» **Text extract**:

California’s AB 2179 and an amendment to the San Francisco…
Ellis Act Evictions: Critical Ways California Eviction Laws Could Change
Ellis Act Evictions Under Scrutiny
A bill targeting Ellis Act evictions has died — for now. AB-854 is known as “The Stay in Business Forever Act.” It would require landlords to own a property for five years before removing units from the rental market. The Ellis Act is one of the few ways California landlords can evict tenants without fault. Along with the Statewide Rent Registry (AB-1188), AB-854 is part of a growing trend in Sacramento toward sweeping changes to landlord-tenant law.
As San Francisco landlord-tenant attorneys, we field many questions about Ellis Act evictions, so let’s look at AB-854, and what it would mean to California landlords and tenants.
San Francisco Ellis Act Evictions
All evictions in San Francisco require just cause. For decades, The Ellis Act has allowed landlords to evict tenants without fault. That means there is no wrongdoing of the tenant. It gives landlords just cause to exit the rental business. As rents and property values rise, so have Ellis evictions. This is especially common in cities like San Francisco with high rents and strict rent control laws.
Rules for Ellis Act Evictions Vary By City
In order to be approved under the Ellis Act, landlords must evict all tenants. They must also file a notice of intent to withdraw the property from the rental market. In San Francisco, a landlord must pay a relocation fee for each tenant. In addition, they must provide certain provisions for the disabled or elderly, along with other specific requirements.

» **Collected data entries**:
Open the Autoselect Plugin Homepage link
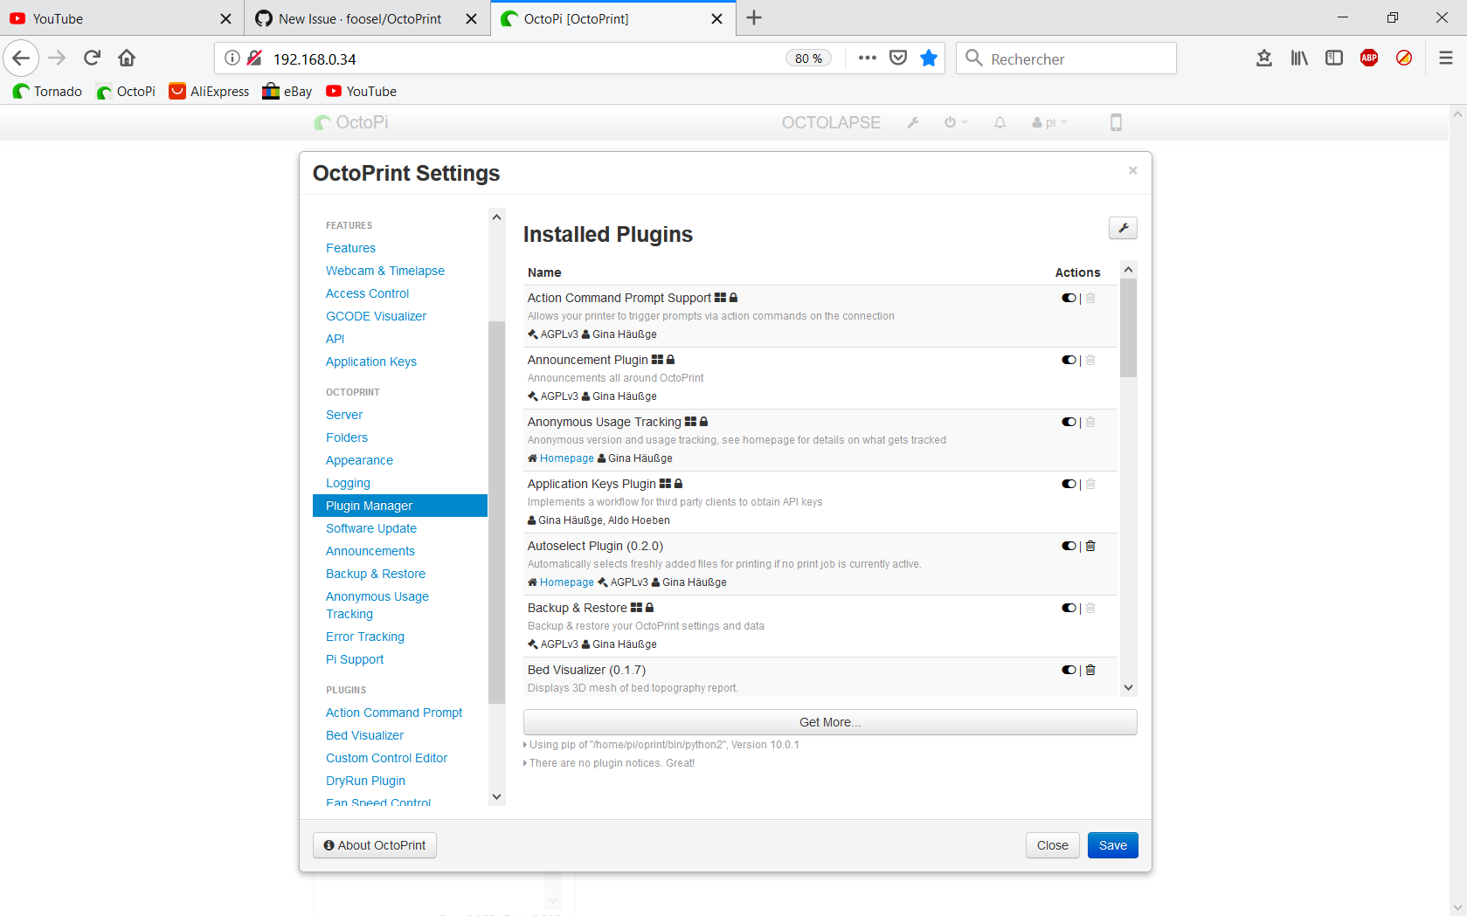Screen dimensions: 1467x916 566,582
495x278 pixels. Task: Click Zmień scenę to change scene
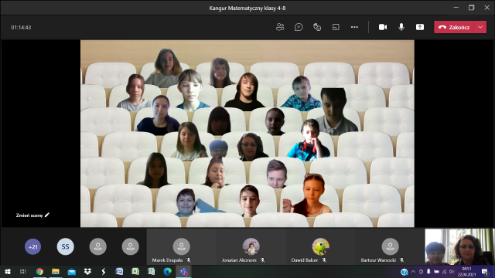click(x=32, y=215)
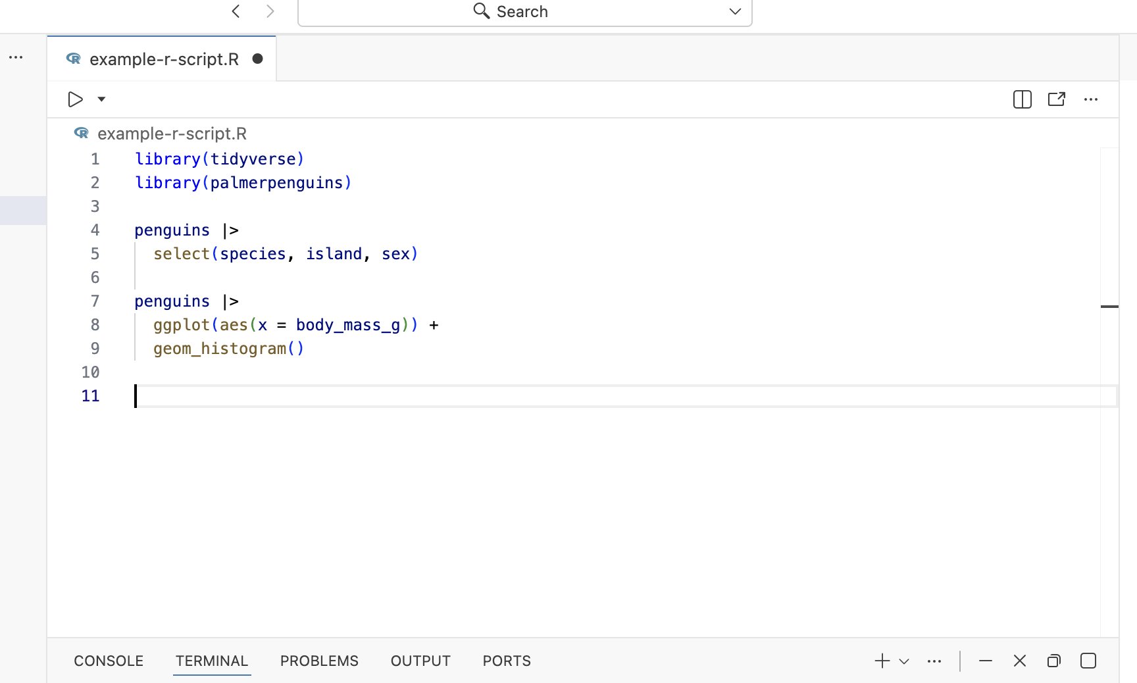The height and width of the screenshot is (683, 1137).
Task: Add a new terminal with plus icon
Action: 882,661
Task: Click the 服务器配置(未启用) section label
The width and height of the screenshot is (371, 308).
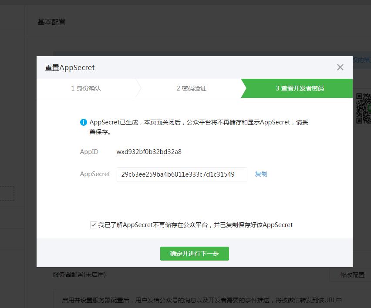Action: tap(79, 275)
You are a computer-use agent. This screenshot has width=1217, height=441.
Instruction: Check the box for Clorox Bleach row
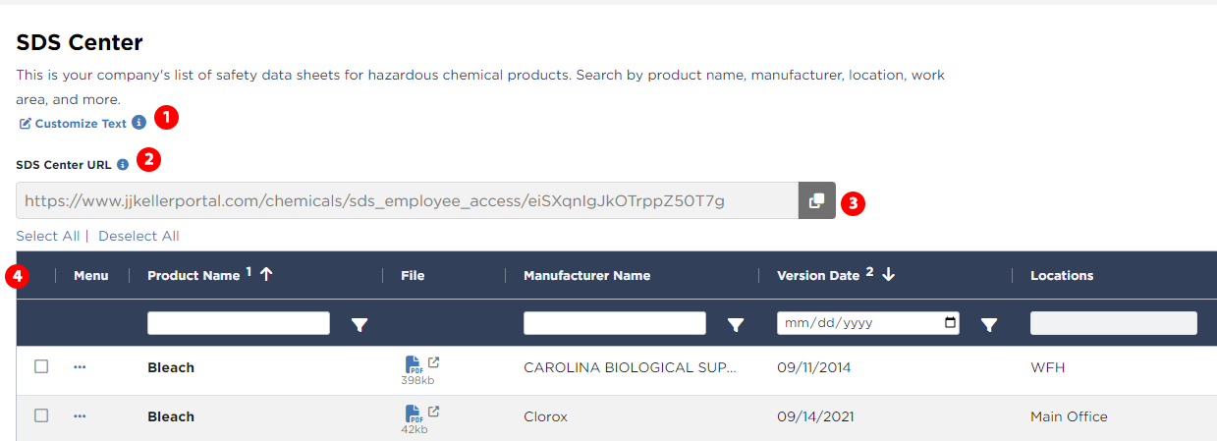coord(41,415)
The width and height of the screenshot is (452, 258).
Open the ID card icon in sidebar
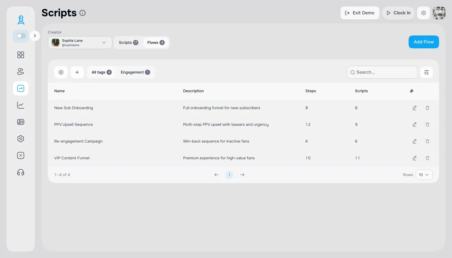[21, 122]
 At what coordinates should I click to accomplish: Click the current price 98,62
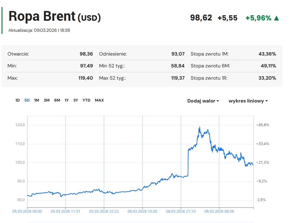coord(201,18)
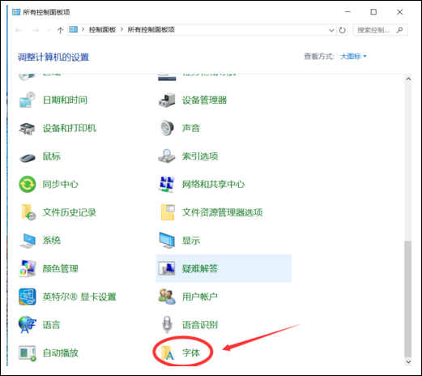Open the 鼠标 Mouse icon
The width and height of the screenshot is (422, 376).
point(28,157)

» **What to do**:
According to the article on Ellis Act evictions, how long would AB-854 require landlords to own a property before removing units from the rental market?

» **Task solution**:
Five years.